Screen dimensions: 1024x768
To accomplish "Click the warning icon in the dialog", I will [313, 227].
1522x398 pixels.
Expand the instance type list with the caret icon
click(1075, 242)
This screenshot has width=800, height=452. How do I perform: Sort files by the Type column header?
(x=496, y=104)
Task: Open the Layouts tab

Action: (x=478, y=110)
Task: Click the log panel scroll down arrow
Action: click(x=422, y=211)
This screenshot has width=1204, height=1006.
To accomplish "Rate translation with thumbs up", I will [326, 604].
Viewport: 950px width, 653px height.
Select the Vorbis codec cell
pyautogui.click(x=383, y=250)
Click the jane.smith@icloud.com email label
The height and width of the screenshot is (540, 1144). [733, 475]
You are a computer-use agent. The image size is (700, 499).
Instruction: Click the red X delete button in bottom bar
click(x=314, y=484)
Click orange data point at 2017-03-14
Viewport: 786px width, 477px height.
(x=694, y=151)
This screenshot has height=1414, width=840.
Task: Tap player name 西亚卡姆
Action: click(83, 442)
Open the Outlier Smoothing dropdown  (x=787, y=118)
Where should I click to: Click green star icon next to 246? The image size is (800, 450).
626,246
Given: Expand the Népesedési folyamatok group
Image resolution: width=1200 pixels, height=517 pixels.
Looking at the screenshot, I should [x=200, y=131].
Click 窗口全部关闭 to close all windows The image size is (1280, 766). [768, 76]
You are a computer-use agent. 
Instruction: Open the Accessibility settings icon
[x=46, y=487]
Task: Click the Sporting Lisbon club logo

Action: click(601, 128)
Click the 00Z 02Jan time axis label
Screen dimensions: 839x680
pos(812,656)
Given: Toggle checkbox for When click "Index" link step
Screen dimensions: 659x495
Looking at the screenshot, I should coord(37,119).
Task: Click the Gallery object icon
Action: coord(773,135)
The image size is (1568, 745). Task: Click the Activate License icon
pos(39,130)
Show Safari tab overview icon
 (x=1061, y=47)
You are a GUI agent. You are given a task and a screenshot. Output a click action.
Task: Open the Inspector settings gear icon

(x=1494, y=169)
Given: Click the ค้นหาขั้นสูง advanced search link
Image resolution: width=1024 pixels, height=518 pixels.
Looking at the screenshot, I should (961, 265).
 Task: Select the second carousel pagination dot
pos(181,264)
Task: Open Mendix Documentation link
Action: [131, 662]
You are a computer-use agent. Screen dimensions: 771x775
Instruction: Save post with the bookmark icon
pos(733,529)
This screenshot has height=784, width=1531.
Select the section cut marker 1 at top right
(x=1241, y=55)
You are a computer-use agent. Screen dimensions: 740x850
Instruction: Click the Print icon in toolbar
___
• _Exercise aim_
Reproduce all data above, unchanged.

• _Exercise response_
Screen dimensions: 1024x768
To accomplish "Click the warning icon in the dialog", I will [313, 227].
1522x398 pixels.
Expand the instance type list with the caret icon
click(1075, 242)
This screenshot has width=800, height=452. How do I perform: Sort files by the Type column header?
(x=496, y=104)
Task: Open the Layouts tab

Action: (x=478, y=110)
Task: Click the log panel scroll down arrow
Action: click(x=422, y=211)
This screenshot has width=1204, height=1006.
To accomplish "Rate translation with thumbs up", I will [326, 604].
Viewport: 950px width, 653px height.
Select the Vorbis codec cell
pyautogui.click(x=383, y=250)
Click the jane.smith@icloud.com email label
The height and width of the screenshot is (540, 1144). [733, 475]
You are a computer-use agent. The image size is (700, 499).
Instruction: Click the red X delete button in bottom bar
click(x=314, y=484)
Click orange data point at 2017-03-14
Viewport: 786px width, 477px height.
(x=694, y=151)
This screenshot has height=1414, width=840.
Task: Tap player name 西亚卡姆
Action: click(83, 442)
Open the Outlier Smoothing dropdown  (x=787, y=118)
Where should I click to: Click green star icon next to 246? The image size is (800, 450).
626,246
Given: Expand the Népesedési folyamatok group
Image resolution: width=1200 pixels, height=517 pixels.
Looking at the screenshot, I should [x=200, y=131].
Click 窗口全部关闭 to close all windows The image size is (1280, 766). [768, 76]
You are a computer-use agent. 
Instruction: Open the Accessibility settings icon
[x=46, y=487]
Task: Click the Sporting Lisbon club logo

Action: click(601, 128)
Click the 00Z 02Jan time axis label
Screen dimensions: 839x680
pos(812,656)
Given: Toggle checkbox for When click "Index" link step
Screen dimensions: 659x495
Looking at the screenshot, I should coord(37,119).
Task: Click the Gallery object icon
Action: coord(773,135)
The image size is (1568, 745). Task: Click the Activate License icon
pos(39,130)
Show Safari tab overview icon
 (x=1061, y=47)
You are a GUI agent. You are given a task and a screenshot. Output a click action.
Task: Open the Inspector settings gear icon

(x=1494, y=169)
Given: Click the ค้นหาขั้นสูง advanced search link
Image resolution: width=1024 pixels, height=518 pixels.
Looking at the screenshot, I should (961, 265).
 Task: Select the second carousel pagination dot
pos(181,264)
Task: Open Mendix Documentation link
Action: [131, 662]
You are a computer-use agent. Screen dimensions: 771x775
Instruction: Save post with the bookmark icon
pos(733,529)
This screenshot has height=784, width=1531.
Select the section cut marker 1 at top right
(x=1241, y=55)
You are a computer-use agent. Screen dimensions: 740x850
Instruction: Click the Print icon in toolbar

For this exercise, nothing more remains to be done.